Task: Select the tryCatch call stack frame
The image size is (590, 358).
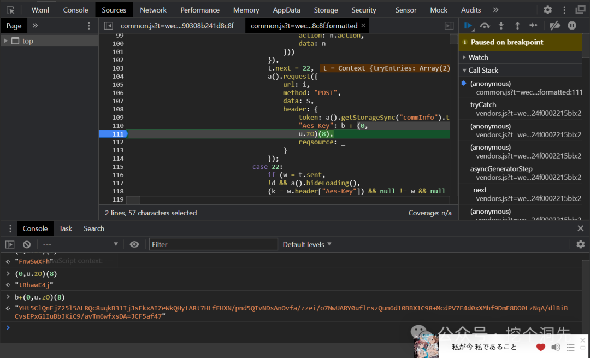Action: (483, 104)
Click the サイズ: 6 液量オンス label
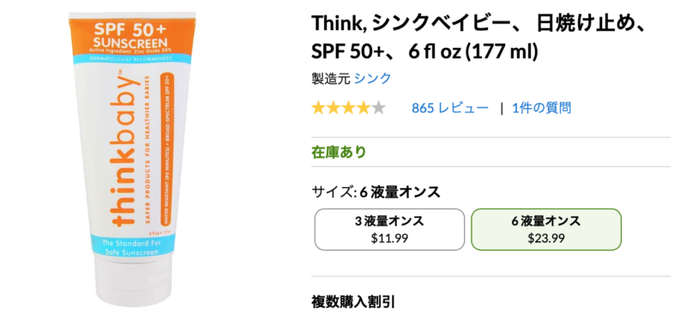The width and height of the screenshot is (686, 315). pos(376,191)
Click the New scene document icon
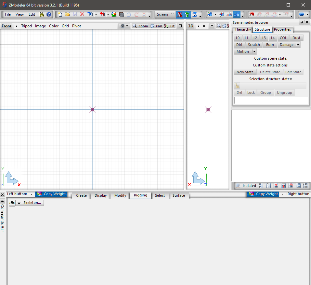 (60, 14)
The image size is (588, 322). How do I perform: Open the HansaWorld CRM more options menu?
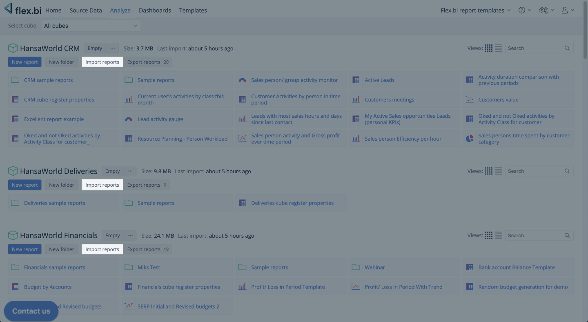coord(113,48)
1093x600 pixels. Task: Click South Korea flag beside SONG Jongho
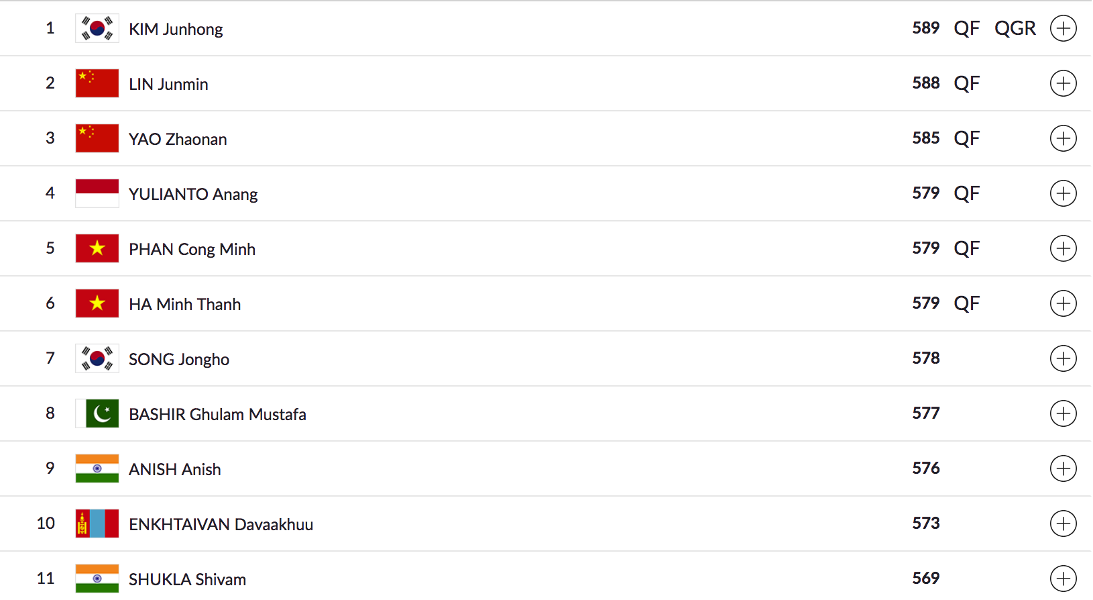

Assigned task: Restate the listing word for word and drop the pictures.

Result for this exercise:
Task: Select the tryCatch call stack frame
The image size is (590, 358).
Action: (483, 104)
Click the サイズ: 6 液量オンス label
The width and height of the screenshot is (686, 315). pos(376,191)
Click the New scene document icon
 (60, 14)
The image size is (588, 322). How do I perform: Open the HansaWorld CRM more options menu?
coord(113,48)
1093x600 pixels. Task: Click South Korea flag beside SONG Jongho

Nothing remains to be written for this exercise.